The UN treaty to protect the ozone layer has prevented a likely surge in skin cancer in Australia, New Zealand and northern Europe, a study published on Tuesday said.
If the 1987 Montreal Protocol had never been signed, the ozone hole over Antarctica would have grown in size by 40 percent by 2013, it said.
Ultra-violet levels in Australia and New Zealand, which currently have the highest mortality rates from skin cancer, could have risen by between eight and 12 percent.
In northern Europe, depletion of the ozone layer over the Arctic could have boosted ultra-violet levels in Scandinavia and Britain by more than 14 percent, it said.

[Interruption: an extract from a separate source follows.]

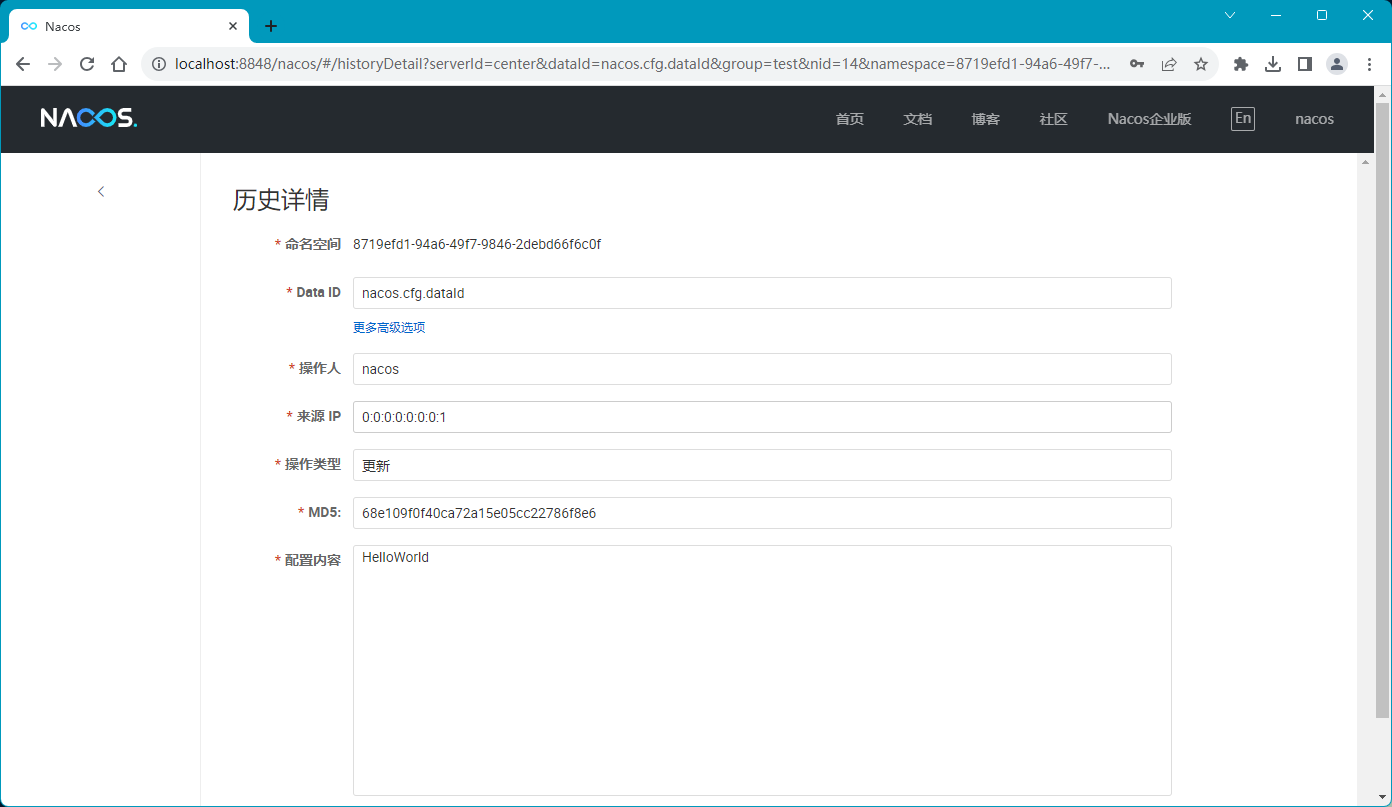
Task: Switch language with the En button
Action: point(1242,119)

"Our research confirms the importance of the Montreal Protocol and shows that we have already had real benefits," said Martyn Chipperfield, a professor at Britain's University of Leeds who led the study.
"We knew that it would save us from large ozone loss 'in the future,' but in fact we are already past the point when things would have become noticeably worse."
The Protocol commits all UN members to scrapping a group of chlorine- and bromine-containing chemicals.
Used in aerosol sprays, solvents and refrigerants, these substances destroy ozone molecules in the stratosphere that filter out cancer-causing ultra-violet light.
The authors to the paper, published in the journal Nature Communications, built a 3-D computer model based on the latest data about the state of the stratosphere.
Concentrations of ozone-depleting gases are now about 10 percent below their peak of 1993, although it will take until around 2050 before the ozone hole over Antarctica shrinks to its 1980 state.
Translating rises in ultra-violet levels into increases in skin cancer is hard to quantify, but "changes as large as these would have had potentially serious consequences in the decades that followed," said the paper.
Previous research suggests every 5-percent rise in ultra-violet leads to increases of 15 and eight percent in the incidence of squamous and basal cell carcinoma respectively, the two commonest forms of skin cancer.
That calculation is based on the absence of additional measures to protect the public from damaging rays.
But the impact on melanoma, a rarer but deadlier type of skin cancer, has never been measured.